Headquarters Department Op The Gulp,
Nineteenth Army Corps,
New Orleans, Aug. 16, 1863.
I believe I may be said literally to have fought my way to
the Gulf. At all events, I find myself at New Orleans after many trials. The
lower Mississippi is to me very beautiful scenery. You can have no conception
of the nature of the grounds, the houses, improvements, general appearances of
the country from anything you read. I was certainly interested and charmed. The
city of New Orleans is familiar from description. I feel almost as if I had
been here before. General Banks occupies one of the most beautiful residences
in the most beautiful locality. I am sojourning with him. I left my horses and
servants at Vicksburg, but the General has placed a carriage at my command. His
establishment is elegant and thoroughly appointed. The St. Charles Hotel, the
shell road to the lake, the levee, and the French portion are the most
noticeable features. All these I have pretty thoroughly investigated. The
streets are perfectly clean, the police system above compare, everybody here is
on their best behavior. Two years in the woods among the toads and snakes has
made me unfamiliar with city life and all sights and sounds are strange to me.
Memphis is a mere village as compared to New Orleans, and Vicksburg and Natchez
mere suburban towns. But I only weary you with vague recital of my own
impressions. As new and strange scenes greet my eye, I long for the power to
communicate with those I love and make them in some degree sharers in my own
emotions. Upon the steamer's deck, in the whirl of life, the rapid transition
from the camp to what in democratic America may be called the court, in all the
varied scenes of my stirring life, kaleidoscopic in its changes, I think of
home, or the dear group that makes my home. Shall I ever see any of you again?
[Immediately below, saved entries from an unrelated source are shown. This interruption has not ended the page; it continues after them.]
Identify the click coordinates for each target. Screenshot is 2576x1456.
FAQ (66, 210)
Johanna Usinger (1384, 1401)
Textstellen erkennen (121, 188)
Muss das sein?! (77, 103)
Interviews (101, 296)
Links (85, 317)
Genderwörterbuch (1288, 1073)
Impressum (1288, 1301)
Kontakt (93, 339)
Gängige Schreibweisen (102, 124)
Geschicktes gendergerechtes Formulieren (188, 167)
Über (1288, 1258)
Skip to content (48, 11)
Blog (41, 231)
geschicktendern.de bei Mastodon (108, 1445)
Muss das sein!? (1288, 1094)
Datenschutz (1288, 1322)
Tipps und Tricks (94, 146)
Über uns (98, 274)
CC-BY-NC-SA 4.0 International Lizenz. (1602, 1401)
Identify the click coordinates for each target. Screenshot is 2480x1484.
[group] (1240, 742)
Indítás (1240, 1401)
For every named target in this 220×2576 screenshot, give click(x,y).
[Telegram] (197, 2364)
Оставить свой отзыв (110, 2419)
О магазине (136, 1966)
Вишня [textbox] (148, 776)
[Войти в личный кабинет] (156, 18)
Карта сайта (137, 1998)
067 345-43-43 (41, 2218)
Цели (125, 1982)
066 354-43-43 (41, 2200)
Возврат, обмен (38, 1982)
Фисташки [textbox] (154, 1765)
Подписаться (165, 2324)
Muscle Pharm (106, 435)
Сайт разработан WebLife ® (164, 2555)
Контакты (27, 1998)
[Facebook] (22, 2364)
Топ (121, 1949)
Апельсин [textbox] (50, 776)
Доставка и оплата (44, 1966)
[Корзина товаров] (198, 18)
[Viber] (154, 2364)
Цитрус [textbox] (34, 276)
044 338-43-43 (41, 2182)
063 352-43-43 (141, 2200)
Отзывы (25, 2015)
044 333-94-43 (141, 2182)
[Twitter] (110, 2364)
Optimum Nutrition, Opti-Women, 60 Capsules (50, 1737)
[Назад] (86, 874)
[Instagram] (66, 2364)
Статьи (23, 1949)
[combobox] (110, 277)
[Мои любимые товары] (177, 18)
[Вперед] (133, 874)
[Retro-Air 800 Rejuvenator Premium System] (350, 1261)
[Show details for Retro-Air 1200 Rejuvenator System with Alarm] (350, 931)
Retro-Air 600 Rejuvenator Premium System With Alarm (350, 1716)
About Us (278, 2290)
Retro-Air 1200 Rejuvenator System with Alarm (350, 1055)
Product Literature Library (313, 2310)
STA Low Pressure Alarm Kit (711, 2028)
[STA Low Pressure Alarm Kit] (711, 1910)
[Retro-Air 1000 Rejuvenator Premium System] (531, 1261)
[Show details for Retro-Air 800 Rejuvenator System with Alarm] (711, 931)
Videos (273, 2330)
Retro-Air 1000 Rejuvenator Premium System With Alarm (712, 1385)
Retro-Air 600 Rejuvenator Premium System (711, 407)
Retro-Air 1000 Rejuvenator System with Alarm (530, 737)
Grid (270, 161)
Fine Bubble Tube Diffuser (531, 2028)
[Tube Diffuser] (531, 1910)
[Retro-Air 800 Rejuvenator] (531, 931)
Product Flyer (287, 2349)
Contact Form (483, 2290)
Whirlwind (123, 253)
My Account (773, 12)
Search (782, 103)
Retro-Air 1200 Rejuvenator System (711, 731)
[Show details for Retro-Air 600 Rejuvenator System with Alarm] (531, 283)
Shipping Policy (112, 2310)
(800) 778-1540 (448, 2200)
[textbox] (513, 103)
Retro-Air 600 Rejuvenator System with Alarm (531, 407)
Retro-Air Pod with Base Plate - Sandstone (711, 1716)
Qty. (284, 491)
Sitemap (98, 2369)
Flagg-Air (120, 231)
I seem impelled by some strange destiny forward, always a little in advance of
the army. There are important movements in contemplation. Soon you will hear of
them.
Everybody here, out of the army, is “Secesh.” This of
course. We must conquer this people, wrest the power of the government from
their grasp, prevent their ever regaining power, and meanwhile treat them
kindly. Extermination, annihilation is out of the question. Oppression will
react.
The women are strangely hostile. There is no difference
among them. From the borders of Tennessee to the Gulf they are all alike — in
country, town, or city, but one feeling, rebellious, coupled with an antipathy
to Northern men inconceivable, indescribable. They are herded now within a
narrow compass, driven, hedged in, almost girdled by a circle of fire. Georgia
and Alabama are full of them. When Charleston and Mobile fall, I do not know
where they will find refuge. As their men disappear, however, there will be a
commingling of races and perhaps the nation regenerated. A long and bloody war
is still before us. A united North would finish it in a month. Their strange,
perverse insanity, their want of unity, prolongs the struggle. But God in his
own good time. The nation is being bathed in fire and blood. Five years more of
war will purge, the viler material will have passed away, then twenty-five
years more and the people may again hope.